牧白身后,随他出来的玄鹤门掌门“扑通”一声跪在了地上:“师父!”
其他玄鹤门弟子一听,也齐刷刷跪在地上喊:“师祖!”
“干什么干什么?”白鹤老人皱起眉“你们这一喊,全认得我了,老夫还想过两年清净日子,都起来!”
身后玄鹤门的弟子稀稀拉拉站起身,牧白环视一圈,缓声说:“潮生阁的人没关在这,估计在鬼都其他地方……”
说到这,他身体晃了一晃。
救出的人中还有战斗能力的不多,这一路几乎都是牧白在杀敌,身上早已伤痕累累,硬撑着一口气扛到这里。
见着白鹤老人,他紧绷的最后那根神经也松懈下来,确是没力气再撑了。
“小白!”师姐们跑过来扶住他。
牧白眼前一黑,意识断了线。
他这一次昏睡了很久,久到醒来时,人已经离开鬼都,躺在一辆马车上。
牧白盯着车顶看了半晌,茫然地坐起身,揉了揉额头,这才看清车厢内还坐着白鹤老人和空远大师。
他嘴唇苍白,微微翕动了一下,勉强说出话来,嗓音沙哑。
“……我怎么在这?”
车厢内两人齐齐看过来。
“你伤得太重,需要好好调养,不能一直呆在鬼都那种阴气重的地方。”
白鹤老人说,他那里有许多珍藏的名贵药材,让牧白过去住两天,给他炖补汤喝。
牧白有些摸不着头脑:“鬼都那边如何了,潮生阁找到了吗?师姐她们呢?”
“潮生阁那几个叛徒在老夫面前掀不起什么风浪,都废掉功力捆起来了。

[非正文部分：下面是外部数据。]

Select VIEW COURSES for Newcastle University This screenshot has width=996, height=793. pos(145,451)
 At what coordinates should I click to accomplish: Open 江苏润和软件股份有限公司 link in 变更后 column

”白鹤老人顿了顿,又说“南风意说,红莲教主眼下不在鬼都,在乌啼皇宫里。”
“乌啼皇宫?”
“对,既然她不在鬼都,有我徒弟和洛忘川那小子在,足够应付剩下的红莲教余孽了,你几个师姐留下替他们医治,让老夫先带你出来。”
“哦……”牧白联想到此前听说乌啼皇帝在祭坛奉红莲教主为国师,那她确实可能在皇宫里。
他身上的伤口已全部包扎好,但人还有些乏,便先不去想那些麻烦事。
牧白看看车厢里另一人,又问:“空远大师,你怎么也在这?”
“阿弥陀佛——”空远大师笑道“老衲也许久没见着白鹤了,这回恰好一道去他那儿坐坐。”
牧白:“……您两位,很熟?”
“我俩早年是挚友。不过,这老头退任以后便找不着人了,只隔三岔五写信来,可恨他们玄鹤门传信全靠一只鸟,来回传了几十趟我都不晓得他住哪儿。”
空远大师接着道:“上回他还在信中跟老衲显摆,说皇子殿下给他找了个徒媳,虽是男儿身,模样却生得极俊,还是块学武的好苗子……可给他得意坏了。”
牧白:“……”
他说空远大师怎地一眼就看穿自己男扮女装。
什么慧眼识珠,根本就是提前剧透了好吗?
牧白叹了口气:“这事您老知道没关系,可千万别再捅出去,尤其是我师姐她们,若晓得我原是男扮女装……”
白鹤老人道:“她们已经晓得了。”
“……什么?”
“你一路杀出来,浑身是伤,衣裳早破破烂烂了,还能盖得住什么。”白鹤老人道“要不你以为,老夫是如何一眼认出你的?”
“不止你师姐晓得,南风意也看见了,还有那个……那什么万镜司的神捕,他是在你被扒了上衣疗伤的时候见着的,两眼瞪得比铜铃还大。”